Championship Preview: Girls Class AA

Photo by Ty Freeman


30-0, REGION 5

Kendrick is one of the top programs in girls basketball, and for good reason. It is a 30-0 juggernaut that has been pulverizing the opposition almost without exception. Only three opponents have come within single digits of Kendrick, including Greater Atlanta Christian in a 65-62 overtime thriller in the quarterfinals. The Cherokees have won their other three state playoff games by an average of 43.3 points. Among their 28 victories are margins of 105-28, 103-26, 110-18, 91-11 and 99-20. They have advanced one round further than last year (lost to Laney in the semis) and are one win from a second state title (2008). Kendrick’s offense is clearly dangerous, but the team’s defense is actually a huge reason for so many points being scored.

Head coach Sterling Hicks implements a press defense early and often and his rotation goes as many as 15 girls deep to keep all five players on the floor fresh and eager to ball-hawk on the defen- sive end. Junior forward Taylor Farley and junior guard Angela Jones are especially active on defense. The Cherokees’ undisputed best player is 5-foot-8 senior guard Kahlia Lawrence. In just three seasons, she has exceeded the 2000-point mark for her career and is the school’s all-time leading scorer. Lawrence is averaging 27 points per game during the 2013-14 campaign. Her supporting cast, however, is more than capable and it proved as much after Lawrence fouled out with more than seven minutes left in regulation against Greater Atlanta Christian. A bulk of Kendrick’s scoring comes from in or near the paint, in part thanks to Deja Cheatham. The senior forward is averaging 16 points per contest and she scored five in over- time alone against the Spartans. Donivan Dyson, another senior forward, delivered in the clutch by scoring 10 of her 12 points in the fourth quarter to help force the overtime period.


27-3, REGION 6

To say this is nothing new for the Wesleyan girls would be a gross understatement. They have won state titles in 10 of the last 12 seasons and they are into their 13th final in the past 14 years. The Wolves have won six consecutive state championships—bookend Class AA triumphs in 2008 and 2013 and four in Class A in between. Their dynasty coincided with the 2001 arrival of head coach Jan Azar, who has more than 400 career wins and was inducted into the Gwinnett County Sports Hall of Fame in 2012. Azar appears to have another Hall of Fame team on her hands.

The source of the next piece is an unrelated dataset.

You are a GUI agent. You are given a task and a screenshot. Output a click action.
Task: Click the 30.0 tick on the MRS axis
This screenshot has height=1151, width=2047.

Wesleyan’s only two in-state losses this season have come to Holy Innocents’, an undefeated squad in Class A-Private, and Greater Atlanta Christian. The Wolves avenged the latter defeat by beating the Spartans 55-52 in the region championship. This is one of Azar’s youngest rosters, but Wesleyan always reloads as opposed to rebuilding. Among the key contributors is a freshmen trio of guard Riley Casey, guard Mikayla Coombs and forward Natalie Armstrong. One of two Wesleyan players averaging double-figures, Coombs is scoring 11.8 points per game. Point-guard duties are shared by freshman Devyn Lowe and sophomore Cairo Booker, the team’s top two assist leaders.

Azar also touts Booker as the team’s defensive leader. Experience comes in the form of senior forward Keevana Edwards and junior guard Nikki McDonald. Edwards is averaging 6.8 points and a team-high 7.3 rebounds per outing, while McDonald is recording more than 14 points and seven rebounds per game. The Wolves like to run up and down the floor and they are not afraid to use a press defense. They work an inside-outside game on offense, with Edwards looking to establish herself down low to free up outside shooters. Wesleyan has drained 161 three-pointers this season.